I will be using this blog to explore the potential of eportfolios in education. I think blogs are potentially useful as personal mini portfolios… in the sense that they can act as a one-stop shop for things that interest you around a particular topic. So, for instance, I’m currently interested in learning more about eportfolios in education, so I hope that setting up this blog will help me to keep all my information together in one place.

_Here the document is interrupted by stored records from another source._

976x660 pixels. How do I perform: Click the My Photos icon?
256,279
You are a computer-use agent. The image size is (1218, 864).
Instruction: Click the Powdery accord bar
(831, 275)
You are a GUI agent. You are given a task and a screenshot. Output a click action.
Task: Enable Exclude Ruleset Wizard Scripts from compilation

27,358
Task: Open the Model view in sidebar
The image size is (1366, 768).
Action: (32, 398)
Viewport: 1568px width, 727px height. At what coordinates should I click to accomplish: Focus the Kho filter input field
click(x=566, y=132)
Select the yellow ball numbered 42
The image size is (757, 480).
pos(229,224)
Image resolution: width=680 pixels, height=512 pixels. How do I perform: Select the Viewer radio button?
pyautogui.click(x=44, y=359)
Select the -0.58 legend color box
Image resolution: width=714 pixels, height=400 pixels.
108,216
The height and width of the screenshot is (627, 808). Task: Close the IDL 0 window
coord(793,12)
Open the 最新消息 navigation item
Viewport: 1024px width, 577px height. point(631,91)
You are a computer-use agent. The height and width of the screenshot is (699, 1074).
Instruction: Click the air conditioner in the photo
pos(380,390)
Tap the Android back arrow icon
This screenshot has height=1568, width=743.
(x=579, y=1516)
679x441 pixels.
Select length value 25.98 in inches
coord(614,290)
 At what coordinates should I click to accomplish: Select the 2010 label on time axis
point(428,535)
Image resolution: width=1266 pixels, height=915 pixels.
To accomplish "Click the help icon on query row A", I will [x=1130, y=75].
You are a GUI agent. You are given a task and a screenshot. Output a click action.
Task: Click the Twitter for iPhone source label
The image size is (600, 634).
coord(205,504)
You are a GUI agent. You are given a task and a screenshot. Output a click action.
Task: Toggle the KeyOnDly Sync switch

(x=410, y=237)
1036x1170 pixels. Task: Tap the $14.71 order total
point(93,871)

Keeping it as a public blog also means that if there are other folks out there who are interested in learning about eportfolios… this blog could act as an additional resource for them as well as for me. It also means that I can share the URL of the blog with my colleagues, so that they can follow up on what I’m doing if they wish to do so.
May 1, 2008 at 4:05 pm
Hi Wilma,
I may just as well use this “social networking” channel to draw your attention to the following link: John Pallister is using wikieducator.org to develop a “one-day introductory course for teachers new to the ePortfolio Process” as a part of the MOSEP project (More Self-Esteem with my E-Portfolio).
See:
http://wikieducator.org/MOSEP:_UK_One_Day_Introduction_-_Session_1
http://www.wikieducator.org/MOSEP
http://www.mosep.org/
May 2, 2008 at 7:20 pm
I’m very interested in eportfolios, having been teaching in schools in the 90s when the portfolio assessment movement happened… very interesting to see how that might transfer online. One of the biggest hassles with student portfolios was always where to store the bulky things… eportfolios solve that (well, to some extent… still have to be stored somewhere!) Perhaps you have a different idea of the portfolio, however, as a professional and creative tool in its own right, rather than a mere collection of items. What does the word “portfolio” actually mean. Must look it up!
May 3, 2008 at 1:18 pm
Hi Lucinda
I’m looking at ways ePortfolios can be used in HE, at postgraduate level. In part, I’m thinking in formal terms (from the institutional POV) but also I’m looking at things from a more person-centred POV… (as a curatorship of personal artefacts). The storage question is an interesting one… and there are lots of important and challenging issues around that (accessibility, bandwidth, privacy of data, copyright issues, etc. to name but a few). I think portfolio is based in latin – meaning to carry a page. This gradually progress to carrying a set of things (not just pages…) such as skills, objects, experiences, connections, etc. and, in ministerial terms… as something you have responsibility for (that last element is also interesting in terms of educational portfolios and the notion of ownership).
May 3, 2008 at 1:20 pm
Hi Tim
Thanks for those links. I’ll enjoy looking through them and thinking about them. Interesting use of a wiki by WikiEducator!